Quizás antes de Netflix, pero especialmente con su ayuda, consumimos mucho y no digerimos nada. Al parecer, lo único que puede satisfacer nuestra hambre son giros inesperados y pesados, ilógicos incluso; cuentos desabridos y llenos de aire que se apilan en la palma de la mano como palomitas de maíz y que nos causan la misma distensión estomacal que aquellas.
“No te lo quiero arruinar”, espeta altivo el devorador de películas, el cuentero sin palabras. Pero no hace falta mucho para adivinar que las palomitas vienen con sal, que el padre es el villano, que el héroe sobrevive, que la heroína también ama.
Así, la agonía de la revelación ya se cose en la hechura de la película, consomé bajo en nutrientes. Y este problema se amplifica con nuestra incapacidad para contar historias -o nuestra capacidad para contar historias sólo a partir del cordón grueso y doloroso de una trama predecible. La guerra de las galaxias es una película sobre la soledad, la amistad y el parentesco. Y es, como todas las películas, una película sobre la identidad y la esencia. No obstante, el desprolijo se verá obligado a debatir el matiz de los ojos azules del obtuso Luke Skywalker, la dirección del amor de Leia Organa y a reservarse dos giros finales de la trilogía. Hasta ahora, no sabemos resumir historias, ni pensar en las historias, ni contar historias. A duras penas logramos seguir a tientas una trama que se erige ante nosotros como una sombra bajo la que estamos condenados a habitar.
Además de lo anterior, parece contundente que la agonía que causan los tales spoilers sólo puede provenir de una sociedad que lo único que alcanza a leer son los escasos caracteres que le permiten las entradas de las redes sociales. ¿Libros?

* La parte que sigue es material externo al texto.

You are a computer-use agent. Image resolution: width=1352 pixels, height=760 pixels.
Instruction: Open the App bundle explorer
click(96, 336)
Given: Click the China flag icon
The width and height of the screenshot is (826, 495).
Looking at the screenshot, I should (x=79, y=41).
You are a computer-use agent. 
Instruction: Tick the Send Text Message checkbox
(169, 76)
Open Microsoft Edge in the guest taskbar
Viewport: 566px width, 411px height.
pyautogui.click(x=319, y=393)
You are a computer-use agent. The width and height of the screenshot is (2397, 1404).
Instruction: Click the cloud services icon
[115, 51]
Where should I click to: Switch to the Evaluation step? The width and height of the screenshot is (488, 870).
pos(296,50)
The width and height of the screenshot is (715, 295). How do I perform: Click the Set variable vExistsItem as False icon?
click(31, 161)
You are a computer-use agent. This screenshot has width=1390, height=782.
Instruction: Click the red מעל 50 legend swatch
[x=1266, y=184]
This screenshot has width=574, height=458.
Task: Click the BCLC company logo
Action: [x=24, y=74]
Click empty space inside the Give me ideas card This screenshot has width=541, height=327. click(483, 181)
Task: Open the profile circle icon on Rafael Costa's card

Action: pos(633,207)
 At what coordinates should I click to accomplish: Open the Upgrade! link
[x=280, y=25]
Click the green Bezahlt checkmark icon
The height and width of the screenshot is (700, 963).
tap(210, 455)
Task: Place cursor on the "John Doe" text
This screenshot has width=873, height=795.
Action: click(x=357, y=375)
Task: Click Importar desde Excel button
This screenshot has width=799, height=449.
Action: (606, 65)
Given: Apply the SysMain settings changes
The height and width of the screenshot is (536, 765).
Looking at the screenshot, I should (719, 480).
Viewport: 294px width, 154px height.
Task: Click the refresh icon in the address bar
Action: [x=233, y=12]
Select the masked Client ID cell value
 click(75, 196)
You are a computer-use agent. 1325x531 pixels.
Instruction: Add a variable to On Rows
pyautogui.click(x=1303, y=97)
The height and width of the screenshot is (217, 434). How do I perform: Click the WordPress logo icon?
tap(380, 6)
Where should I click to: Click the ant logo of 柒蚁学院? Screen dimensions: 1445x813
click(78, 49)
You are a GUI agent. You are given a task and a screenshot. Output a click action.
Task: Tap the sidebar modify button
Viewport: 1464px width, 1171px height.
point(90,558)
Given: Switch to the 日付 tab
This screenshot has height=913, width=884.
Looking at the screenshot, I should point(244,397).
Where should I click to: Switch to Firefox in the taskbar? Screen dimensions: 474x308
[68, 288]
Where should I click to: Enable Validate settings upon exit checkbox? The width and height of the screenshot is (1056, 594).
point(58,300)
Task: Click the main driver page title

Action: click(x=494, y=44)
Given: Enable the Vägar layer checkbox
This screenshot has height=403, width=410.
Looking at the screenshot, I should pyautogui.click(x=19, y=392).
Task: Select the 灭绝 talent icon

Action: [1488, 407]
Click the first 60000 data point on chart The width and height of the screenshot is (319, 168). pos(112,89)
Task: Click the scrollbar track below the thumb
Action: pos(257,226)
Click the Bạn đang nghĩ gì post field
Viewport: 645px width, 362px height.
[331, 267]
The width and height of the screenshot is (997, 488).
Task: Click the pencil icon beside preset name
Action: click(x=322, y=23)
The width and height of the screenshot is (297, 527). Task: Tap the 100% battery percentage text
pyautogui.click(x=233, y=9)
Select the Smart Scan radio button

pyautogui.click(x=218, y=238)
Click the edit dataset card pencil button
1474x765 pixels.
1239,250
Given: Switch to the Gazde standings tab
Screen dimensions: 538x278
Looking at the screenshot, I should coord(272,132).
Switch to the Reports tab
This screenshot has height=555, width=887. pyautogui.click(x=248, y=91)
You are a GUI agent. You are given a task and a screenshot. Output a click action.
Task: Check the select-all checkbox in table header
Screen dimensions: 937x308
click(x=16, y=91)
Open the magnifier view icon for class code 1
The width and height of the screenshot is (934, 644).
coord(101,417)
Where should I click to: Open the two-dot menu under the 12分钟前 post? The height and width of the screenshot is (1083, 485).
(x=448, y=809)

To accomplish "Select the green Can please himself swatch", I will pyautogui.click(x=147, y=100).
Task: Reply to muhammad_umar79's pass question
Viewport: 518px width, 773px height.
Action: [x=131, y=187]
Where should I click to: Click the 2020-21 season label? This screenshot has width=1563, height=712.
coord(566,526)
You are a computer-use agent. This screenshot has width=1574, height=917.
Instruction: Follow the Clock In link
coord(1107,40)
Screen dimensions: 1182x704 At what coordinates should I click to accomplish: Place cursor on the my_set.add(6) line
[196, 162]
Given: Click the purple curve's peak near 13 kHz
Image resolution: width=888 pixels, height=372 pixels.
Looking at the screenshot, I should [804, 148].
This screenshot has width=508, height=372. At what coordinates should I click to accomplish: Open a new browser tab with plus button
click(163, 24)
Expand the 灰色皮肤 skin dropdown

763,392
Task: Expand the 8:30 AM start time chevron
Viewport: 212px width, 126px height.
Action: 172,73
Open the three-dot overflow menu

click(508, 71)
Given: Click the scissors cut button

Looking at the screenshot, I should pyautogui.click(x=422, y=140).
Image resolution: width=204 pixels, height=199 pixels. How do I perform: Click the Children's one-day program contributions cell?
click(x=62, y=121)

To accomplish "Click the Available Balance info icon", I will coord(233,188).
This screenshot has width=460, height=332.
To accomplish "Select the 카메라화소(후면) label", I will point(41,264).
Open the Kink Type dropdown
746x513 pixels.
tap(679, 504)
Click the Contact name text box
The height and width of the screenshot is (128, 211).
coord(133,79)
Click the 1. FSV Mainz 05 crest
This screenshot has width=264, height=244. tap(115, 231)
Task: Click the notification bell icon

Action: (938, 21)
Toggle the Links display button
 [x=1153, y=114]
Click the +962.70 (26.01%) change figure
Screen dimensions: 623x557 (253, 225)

Se lee cada vez más poco. ¿Y cómo se sabe eso? Entre otras cosas, el impulso de la lectura es el anhelo del spoiler de los entramados más vitales: conocer que hay después del mar antes de siquiera haber salido de nuestra pequeña ciudad; sentir la trémula vejez aún gozando de la fugitiva juventud; llorar el amor antes de que acabe; amar mucho antes de conocer siquiera el nombre de la amada. Es posible que para leer sea imperativo tanto aceptar la infinitud de la existencia y la confusión universal como sentirse abatido e impulsado por la pregunta que supera nuestra experiencia. Leer es anhelar la revelación; leer es pedir el berraco spoiler.
Así las cosas, camaradas, esta vez la revelación expone al verdadero enemigo.